On The Thread’s Ask a Bookseller series, we talk to independent booksellers all over the country to find out what books they’re most excited about right now.
Fans of Robin Wall Kimmerer’s “Braiding Sweetgrass” were looking forward to her new collection of short essays “The Serviceberry: Abundance and Reciprocity in the Natural World,” which was published shortly before Thanksgiving.
Beth Hartung of Pearl Street Books in La Crosse, Wis., says it was at the top of her list of favorite books from last year. Weighing in at 128 pages with accompanying illustrations, “The Serviceberry” is “a true gem of a book” that’s an “incredible joy to read,” says Hartung.
Kimmerer is a biologist and a member of the Citizen Potawatomi Nation, whose essay collection “Braiding Sweetgrass: Indigenous Wisdom, Scientific Knowledge, and the Teachings of Plants” (published by Milkweed Press in Minneapolis in 2013) was called A New York Times 100 Best Books of the 21st Century Readers Pick.
In that collection, and in “The Serviceberry,” her short essays consider our connections with the natural world and with each other.
Serviceberries are shrubs or small trees, including some varieties indigenous to Minnesota, whose tart fruit feeds pollinators, birds, animals and humans alike.
Hartung explains that Kimmerer “uses the humble serviceberry as a metaphor to describe this world that she believes we can have, that we can exist in. And I believe it’s a world that many of us are longing to live in.

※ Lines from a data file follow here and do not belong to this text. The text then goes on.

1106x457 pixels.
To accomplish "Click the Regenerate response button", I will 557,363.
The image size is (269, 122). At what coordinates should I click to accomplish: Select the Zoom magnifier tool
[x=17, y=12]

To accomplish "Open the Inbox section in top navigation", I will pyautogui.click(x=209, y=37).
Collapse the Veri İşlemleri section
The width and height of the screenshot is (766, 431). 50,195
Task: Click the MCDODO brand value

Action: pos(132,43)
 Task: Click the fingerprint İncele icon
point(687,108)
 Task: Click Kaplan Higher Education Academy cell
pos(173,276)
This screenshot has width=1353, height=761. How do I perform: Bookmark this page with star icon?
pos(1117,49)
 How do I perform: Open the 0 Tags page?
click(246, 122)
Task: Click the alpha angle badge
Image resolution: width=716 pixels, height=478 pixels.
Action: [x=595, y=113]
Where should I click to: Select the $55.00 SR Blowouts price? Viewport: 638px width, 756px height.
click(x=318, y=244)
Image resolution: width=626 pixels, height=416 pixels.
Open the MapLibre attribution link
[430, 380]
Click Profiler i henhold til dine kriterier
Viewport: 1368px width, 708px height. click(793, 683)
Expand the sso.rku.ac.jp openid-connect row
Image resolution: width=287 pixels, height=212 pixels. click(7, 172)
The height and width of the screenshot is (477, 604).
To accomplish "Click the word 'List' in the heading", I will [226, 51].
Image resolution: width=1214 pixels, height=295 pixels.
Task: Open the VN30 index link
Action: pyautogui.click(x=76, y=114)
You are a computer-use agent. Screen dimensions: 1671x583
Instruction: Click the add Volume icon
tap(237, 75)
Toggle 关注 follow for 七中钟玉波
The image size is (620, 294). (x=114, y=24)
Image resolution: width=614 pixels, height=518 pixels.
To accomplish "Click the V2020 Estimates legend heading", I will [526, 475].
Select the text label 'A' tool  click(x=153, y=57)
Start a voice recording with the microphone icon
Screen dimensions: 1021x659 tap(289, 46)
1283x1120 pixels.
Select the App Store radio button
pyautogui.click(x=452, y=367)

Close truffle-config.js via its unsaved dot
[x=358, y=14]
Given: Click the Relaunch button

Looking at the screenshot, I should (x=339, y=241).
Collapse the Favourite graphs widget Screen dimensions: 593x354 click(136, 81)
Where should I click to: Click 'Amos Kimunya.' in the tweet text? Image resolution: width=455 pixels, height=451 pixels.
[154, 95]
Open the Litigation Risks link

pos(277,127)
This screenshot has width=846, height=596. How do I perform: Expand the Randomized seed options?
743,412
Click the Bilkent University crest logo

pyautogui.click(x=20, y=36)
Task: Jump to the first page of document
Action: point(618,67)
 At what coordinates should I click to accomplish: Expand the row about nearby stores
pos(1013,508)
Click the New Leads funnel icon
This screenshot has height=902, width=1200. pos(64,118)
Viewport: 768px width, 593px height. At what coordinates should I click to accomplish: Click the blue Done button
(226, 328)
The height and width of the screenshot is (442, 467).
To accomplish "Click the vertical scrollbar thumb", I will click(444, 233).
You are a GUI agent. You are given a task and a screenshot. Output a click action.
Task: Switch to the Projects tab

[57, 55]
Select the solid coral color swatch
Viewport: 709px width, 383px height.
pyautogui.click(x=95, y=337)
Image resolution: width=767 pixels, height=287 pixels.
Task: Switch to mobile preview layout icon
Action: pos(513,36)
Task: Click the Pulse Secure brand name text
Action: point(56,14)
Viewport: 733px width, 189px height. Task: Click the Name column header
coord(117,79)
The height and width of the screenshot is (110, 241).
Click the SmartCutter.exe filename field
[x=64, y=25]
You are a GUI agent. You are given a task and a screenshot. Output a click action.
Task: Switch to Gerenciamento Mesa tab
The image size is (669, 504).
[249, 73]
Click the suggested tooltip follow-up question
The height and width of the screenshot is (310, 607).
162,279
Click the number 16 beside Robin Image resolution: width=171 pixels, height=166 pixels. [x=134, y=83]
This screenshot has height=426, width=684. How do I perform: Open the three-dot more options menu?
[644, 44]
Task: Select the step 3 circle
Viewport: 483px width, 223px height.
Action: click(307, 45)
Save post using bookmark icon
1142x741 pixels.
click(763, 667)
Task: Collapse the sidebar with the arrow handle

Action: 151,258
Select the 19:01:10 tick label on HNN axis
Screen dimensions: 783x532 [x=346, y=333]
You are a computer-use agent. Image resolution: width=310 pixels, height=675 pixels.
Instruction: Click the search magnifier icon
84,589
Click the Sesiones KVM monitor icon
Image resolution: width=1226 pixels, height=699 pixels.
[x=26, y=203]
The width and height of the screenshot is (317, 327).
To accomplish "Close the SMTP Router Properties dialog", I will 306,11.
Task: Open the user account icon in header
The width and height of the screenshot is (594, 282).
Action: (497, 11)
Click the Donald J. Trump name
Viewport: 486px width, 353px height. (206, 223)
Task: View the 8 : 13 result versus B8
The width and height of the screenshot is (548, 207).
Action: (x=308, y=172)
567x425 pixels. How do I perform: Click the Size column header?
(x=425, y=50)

“It’s this world where there’s this abundance and that we’re focused on [having] enough, and we’re not focused on the scarcity. She describes a world where reciprocity is valued, a world where, individually and collectively, we recognize that we humans are interconnected with all of nature around us, and as we walk through the world, she urges us to really take note that what we do impacts everything else. And she describes [how] we can all adapt to or adopt sustainable living practices if we choose gift economy over capitalism.
“It’s just such an incredibly beautiful book. Every single page. I just wanted to pause after I read it and reflect on it and reread it. I’ve read it out loud to friends. I’ve gifted it to quite a few people already.”